Dec. 1st, 2012

bloodygranuaile: (oh noes)
So, I am still way behind on this blogging thing!

Many moons ago a friend lent me a copy of King Arthur and His Knights: Selected Tales so I could exercise my brain a bit after reading too much new teen fiction; this particular set of Arthur tales is exerpts directly from Sir Thomas Malory with the spellings barely modernized. The archaic language was a joy to read and I felt all intellectual an' shit reading it on the subway. For some reason the footnotes came in repeated cycles of being labeled 1 through 12, which I found amusing. (I am easily amused.)

This collection starts off with a nice long introduction that is almost as fascinating as the tales themselves, which tells us a bit about the structure and content of the French legend cycle that Malory's Morte d'Arthur is adapted from. It also tells us a bit about courtly love and Malory's life and all that other fun stuff.

The book is rather short, running at only about 230 pages, so the excerpts really are just snippets--the book doesn't hold much of a narrative arc, although the Death of Arthur is, quite suitably, at the end. The Holy Grail stuff is very minimal, which is occasionally confusing. The storyline with the most page time seems to be Lancelot's, which actually adheres quite closely to the version presented in "The Once and Future King" (or, more accurately, TOaFK adheres closely to the Morte d'Arthur).

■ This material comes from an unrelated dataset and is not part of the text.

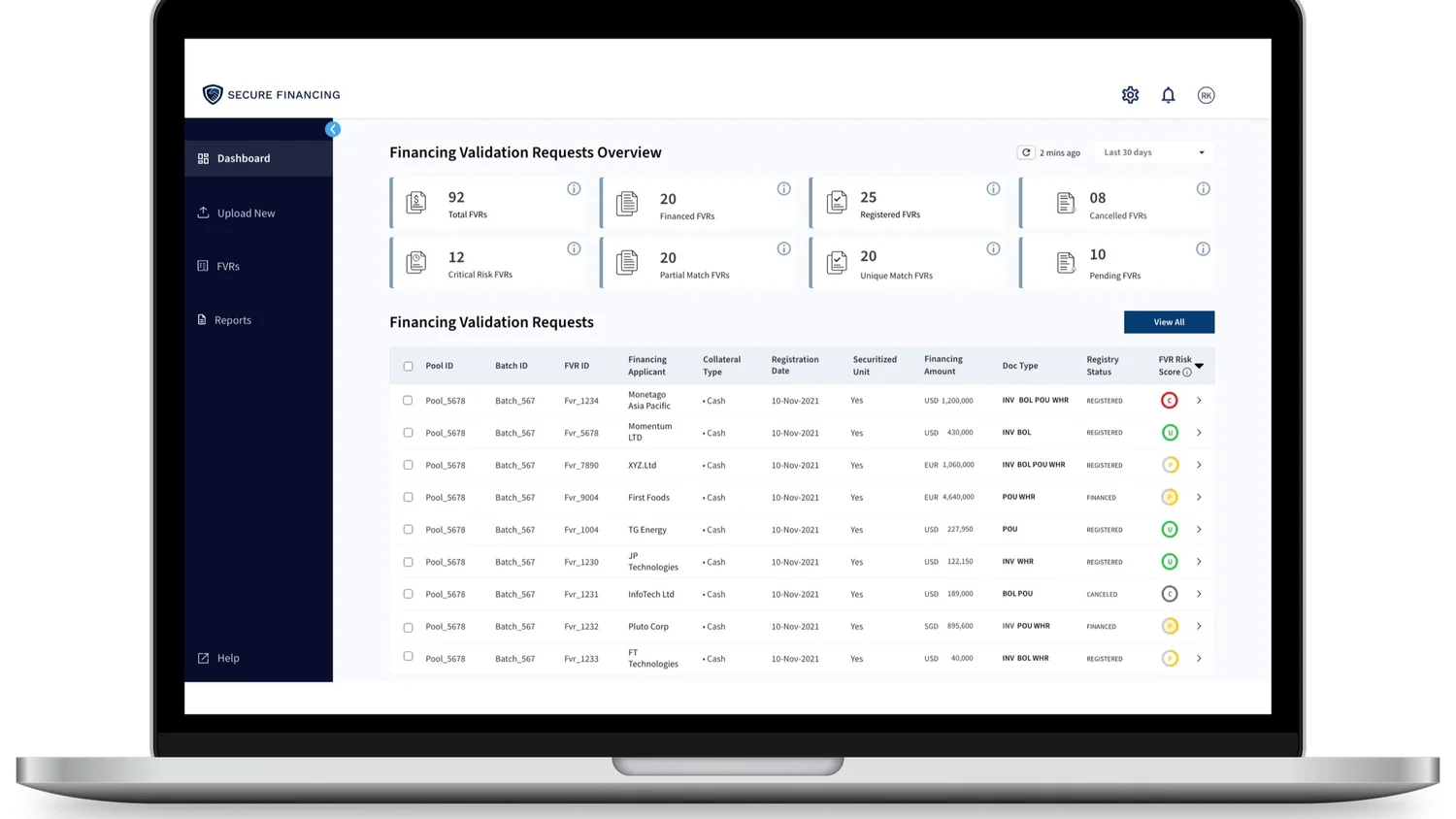Select the checkbox on the First Foods row
Viewport: 1456px width, 819px height.
click(x=408, y=497)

While this is undoubtedly a work of Great Literature, it is also an illustration of how bugfuck crazy everyone was in the early middle ages; a lot of the storylines involve knights trying to kill each other randomly, and then equally as randomly deciding that (a) it's all ok, just a little misunderstanding, lol, no big or (b) it is totally unacceptable to have fought my relatives just because they were trying to kill you, now we will have a blood feud between our families where we just all keep killing each other's sons and brothers and cousins for no reason for ever and evarrrr. Apparently, this is just how knights roll.

All in all, this is a good book to read if you are not yet ready to tackle the entire Morte d'Arthur, which many of us probably never will be. I hope to read the whole thing one day, but probably not anytime soon.